Enabling pediatric patients to make informed treatment choices

Sangeeta Sule

“No, No!”

A 2-year old girl is screaming in my office and tears are streaming down her face. As heartbreaking as this display is, her protests don’t stop her parents, or me, from giving an injection of medicine to treat her juvenile idiopathic arthritis. Clearly, if this toddler had her way, she would never receive another injection again. We know that this young girl does not have the capacity to make medical decisions for herself. But as children grow up, how should they participate in making these complex medical decisions? What happens if they disagree with their parents, or even their doctors?

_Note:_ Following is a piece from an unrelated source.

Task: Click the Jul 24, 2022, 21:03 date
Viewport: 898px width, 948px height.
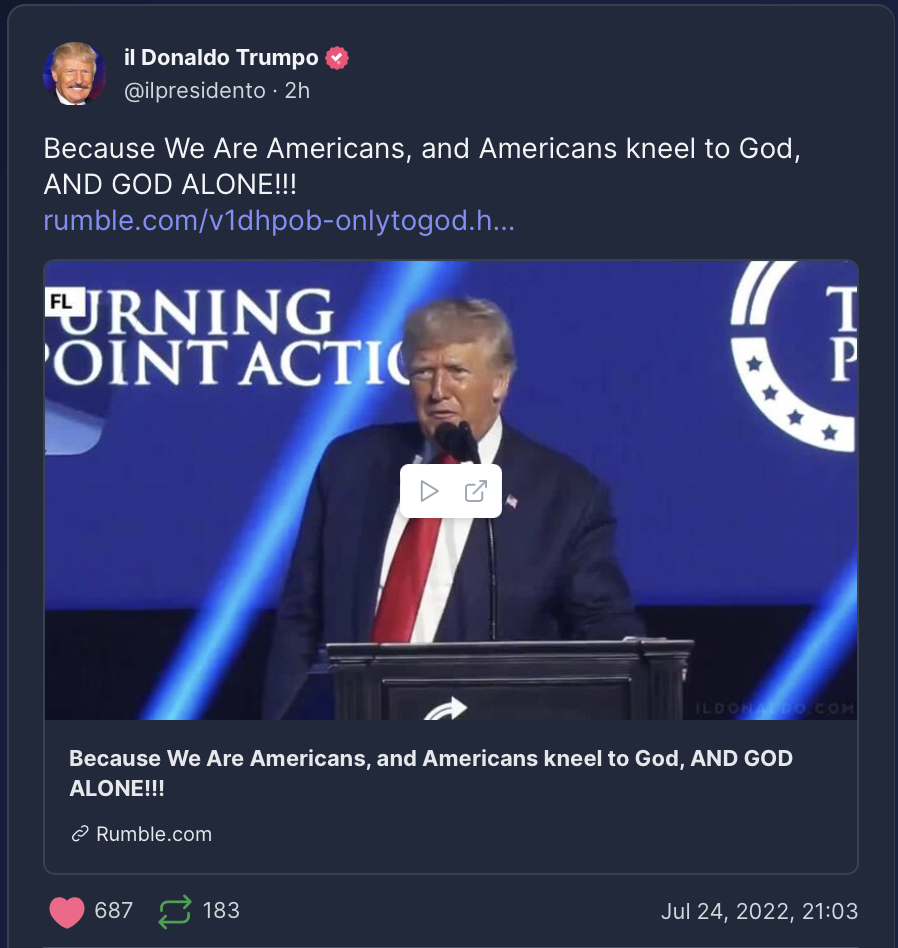Action: (x=759, y=911)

Informed consent in pediatric patients

In 2016, the American Academy of Pediatrics (AAP) published a policy statement regarding informed consent in pediatric patients. This policy provides the framework for decision making, noting that informed consent and knowledge are key to making healthcare decisions. Patients and parents (or surrogates) should be aware of the nature of the illness, proposed diagnostic or treatment steps, and potential risks and benefits in order to engage in dialogue with medical staff. Children as young as 7 years of age can give assent to medical treatment because they are entering the concrete operational stage of development, allowing limited logical thought processes and the ability to develop a reasoned decision. The goal in the preadolescent age group is to help the patient reach a developmentally appropriate awareness of the disease and treatment, and solicit an expression of the patient’s willingness to participate in the treatment.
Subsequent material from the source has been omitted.